Authors: Muriel Barbery,Alison Anderson
There was Riri Faure, André's third brother, who was a forester, fraternizing with every tree and every horned, furry, or feathered creature, and people liked him because he was discerning when he ordered the cutting of the trees, and maintained a balance between poaching and the law, for in this country that cared for neither rigid nor offhand behavior, that balance was more sacred than the Good Lord's commandments. So under his surveillance people conformed to the pleasures of covert hunting, without threatening the principles which preserved the beauty of the forest, and as he knew that any rabbits stolen from the state would have caused greater harm still by spoiling the barley and the wheat, he had decided to turn a blind eye to minor misdeeds, in order that no major ones would ever be committed.

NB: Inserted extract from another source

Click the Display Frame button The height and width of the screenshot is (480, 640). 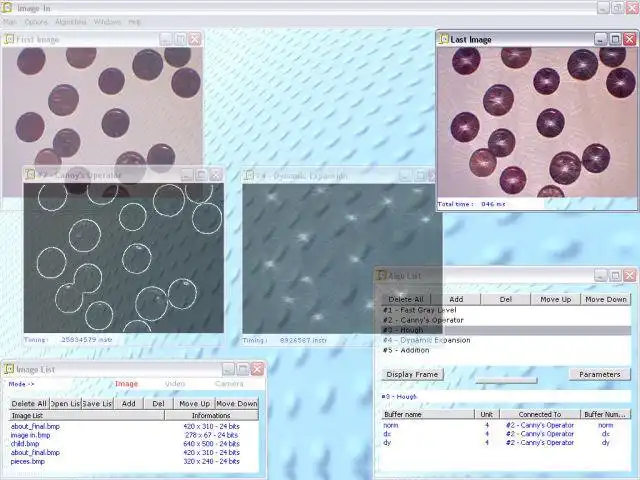(412, 374)
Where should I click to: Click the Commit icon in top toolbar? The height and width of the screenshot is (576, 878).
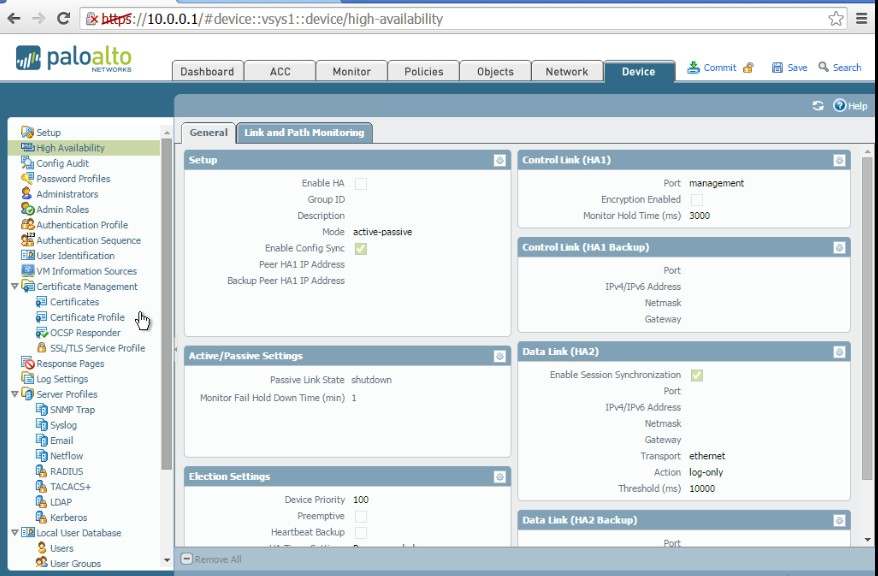tap(695, 68)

There was Georges Echard, known as the Chachard, and he could be found deep in a workshop that was darker than a cow's bottom, smelling of leather and the grease he used to soften his harnesses and saddles. He lived above his workshop but he rarely went up there; instead, you'd see him burst out from the back of the room, his day's work done, to head out into the forest to go hunting until judgment day. He had never taken a wife, for he was too terrified at the idea he might have to stray from the line that led straight from his saddler's den to the paths of his beloved game, but he was the best of companions, one of those who smile at the crack of dawn, when you can breathe in the lovely light of the coming day, and delight in a flock of thrushes taking off amid the murmur of men who are not yet fully awake. Now he whistled as he headed briskly toward his thickets, and he kept his rifle wedged tightly against his shoulder on its strap so that he could have both hands free in his pockets: this made Maria smile, because she liked such unions of nonchalance and swiftness.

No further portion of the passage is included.